以前に飲んだ同じワインのはずなんだけどずいぶんと印象が違う、という体験は多くの人があるはずです。

もちろん、本当はまったく同じものでも年月がたって熟成が進んだり、そのとき
の体調が違ったり、合わせる料理が違ったり、温度やグラスが違ったりして違う
印象になる、ということも良くあることです。


けれども実際にかなり違うものが存在することも、現実にあることなのです。

発生原因としてまず考えられるのは、ワインを樽から瓶に詰めるとき。
大きなシャトーやネゴシアン物のワインでは、普通瓶詰め直前に巨大な発酵槽に移して瓶詰めします。この場合は瓶詰め時に味の違いはほとんど発生しません。

ただ、ボルドーでも小規模クラスのシャトーや多くのブルゴーニュをはじめとした手造りの自家栽培ワイン業者たちは、樽から直接瓶詰めをしています。

熟成用の樽からは、一般に300本程度のワインが瓶詰めされます。
樽には新樽や古い樽などはもちろんのこと内部の焼き加減など様々な違った個性が樽ごとにあります。
普通は、瓶詰め前に一度それぞれの樽をブレンドしたりしますが、それでも瓶詰め直前の樽の影響はかなり大きいでしょう。

僕が今まで実際に見た中でとても驚いたのは、ボルドーでも最優秀ブルジョア級シャトーとして高い品質を20年来維持しているCHオーマルビュゼでした。

1990年6月に訪問したとき、まさに瓶詰めの最中でした。
これがなんと1樽ずつ一人の作業員が自転車に空気を入れるような手押しのポンプでワインを抽出していたのでした。
ポンプのチューブの先にはもう一人の人が6本ずつ瓶詰めしています。
オーマルビュゼといえば畑が50ha!ブルゴーニュの平均的な生産家の10倍も広くボルドーでも平均よりやや大きいほうのシャトーです。

彼らに「いったいどのくらいの期間をかけて瓶詰めしてるの?」と聞いたところ、
「そうだね。大体半年位かな?」との答え!
これでは、ボトル差について気にしていてもしょうがない、と悟ったものです。

さすがにこの作業は、1993年ころに止めて、現在では通常の機械による瓶詰めになりました。(1999年に再度訪問)

いずれにしても、フランスの生産家たちはいかに個性的で優れたワインを造るか、ということには大変熱心ですが、ひとつのワインの均質性ということに関してはかなり無頓着です。
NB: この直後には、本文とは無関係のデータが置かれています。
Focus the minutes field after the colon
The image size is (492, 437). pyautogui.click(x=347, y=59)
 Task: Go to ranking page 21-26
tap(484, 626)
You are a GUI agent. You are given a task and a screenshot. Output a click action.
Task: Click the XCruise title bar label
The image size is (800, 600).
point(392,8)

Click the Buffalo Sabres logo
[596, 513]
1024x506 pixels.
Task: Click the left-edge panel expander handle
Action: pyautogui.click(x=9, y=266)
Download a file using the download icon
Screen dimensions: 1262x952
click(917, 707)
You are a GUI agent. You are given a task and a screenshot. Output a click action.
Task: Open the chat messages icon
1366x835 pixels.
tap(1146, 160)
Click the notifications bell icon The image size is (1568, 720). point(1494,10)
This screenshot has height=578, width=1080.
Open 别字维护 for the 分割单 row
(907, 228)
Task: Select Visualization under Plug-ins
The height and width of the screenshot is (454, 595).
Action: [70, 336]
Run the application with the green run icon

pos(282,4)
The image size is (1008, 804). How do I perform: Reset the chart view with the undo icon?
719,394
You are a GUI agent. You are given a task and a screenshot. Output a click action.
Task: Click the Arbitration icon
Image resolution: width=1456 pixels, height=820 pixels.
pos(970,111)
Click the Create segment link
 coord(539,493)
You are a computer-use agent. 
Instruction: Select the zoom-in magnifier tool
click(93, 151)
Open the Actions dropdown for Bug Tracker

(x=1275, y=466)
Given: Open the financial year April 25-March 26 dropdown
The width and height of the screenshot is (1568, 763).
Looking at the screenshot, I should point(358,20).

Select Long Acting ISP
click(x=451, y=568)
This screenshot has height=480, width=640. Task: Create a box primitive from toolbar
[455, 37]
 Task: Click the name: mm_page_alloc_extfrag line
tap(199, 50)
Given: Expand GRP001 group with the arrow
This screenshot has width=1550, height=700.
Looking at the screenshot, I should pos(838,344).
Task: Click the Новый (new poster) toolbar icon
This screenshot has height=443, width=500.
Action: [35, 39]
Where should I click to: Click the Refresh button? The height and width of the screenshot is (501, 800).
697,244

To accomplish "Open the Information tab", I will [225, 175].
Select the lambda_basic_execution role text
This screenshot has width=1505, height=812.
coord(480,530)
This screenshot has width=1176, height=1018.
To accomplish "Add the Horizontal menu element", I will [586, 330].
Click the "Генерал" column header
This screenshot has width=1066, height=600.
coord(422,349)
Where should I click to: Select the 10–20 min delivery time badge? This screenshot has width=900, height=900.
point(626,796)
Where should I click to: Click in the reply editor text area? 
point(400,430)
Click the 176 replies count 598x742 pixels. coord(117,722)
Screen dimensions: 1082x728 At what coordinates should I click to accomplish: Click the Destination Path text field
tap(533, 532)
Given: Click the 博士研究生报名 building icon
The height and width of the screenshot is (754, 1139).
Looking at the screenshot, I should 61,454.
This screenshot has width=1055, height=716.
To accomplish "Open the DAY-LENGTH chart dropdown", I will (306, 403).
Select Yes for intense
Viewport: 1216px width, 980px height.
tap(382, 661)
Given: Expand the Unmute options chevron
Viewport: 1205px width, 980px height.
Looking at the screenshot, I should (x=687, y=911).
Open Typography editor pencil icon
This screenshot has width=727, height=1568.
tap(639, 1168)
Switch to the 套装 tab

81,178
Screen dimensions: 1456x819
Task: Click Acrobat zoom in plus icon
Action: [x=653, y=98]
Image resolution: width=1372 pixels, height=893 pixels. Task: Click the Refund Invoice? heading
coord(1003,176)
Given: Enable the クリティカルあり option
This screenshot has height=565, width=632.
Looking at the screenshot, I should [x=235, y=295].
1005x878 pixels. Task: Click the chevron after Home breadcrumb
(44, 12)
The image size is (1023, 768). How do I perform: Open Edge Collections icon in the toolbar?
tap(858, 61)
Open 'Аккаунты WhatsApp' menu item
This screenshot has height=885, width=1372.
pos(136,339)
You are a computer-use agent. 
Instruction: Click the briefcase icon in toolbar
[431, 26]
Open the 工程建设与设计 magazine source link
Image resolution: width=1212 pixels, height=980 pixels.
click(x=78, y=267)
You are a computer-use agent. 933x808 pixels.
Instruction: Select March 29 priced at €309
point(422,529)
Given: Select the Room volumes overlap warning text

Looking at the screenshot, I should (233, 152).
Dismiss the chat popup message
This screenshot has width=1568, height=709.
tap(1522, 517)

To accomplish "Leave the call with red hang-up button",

以前ビール会社に籍を置いた事のある僕としては、会社が毎週のように全国の工場で造られた同じラベルのビールを試飲、分析して商品の均質度を高める苦労を見てきたためにその価値観の違いに驚くばかりです。

私たちは、かえってこのボトルによる違いをいろいろと楽しんでみるように考えるほうが現実的であり、もうひとつのワインの個性なのでしょう。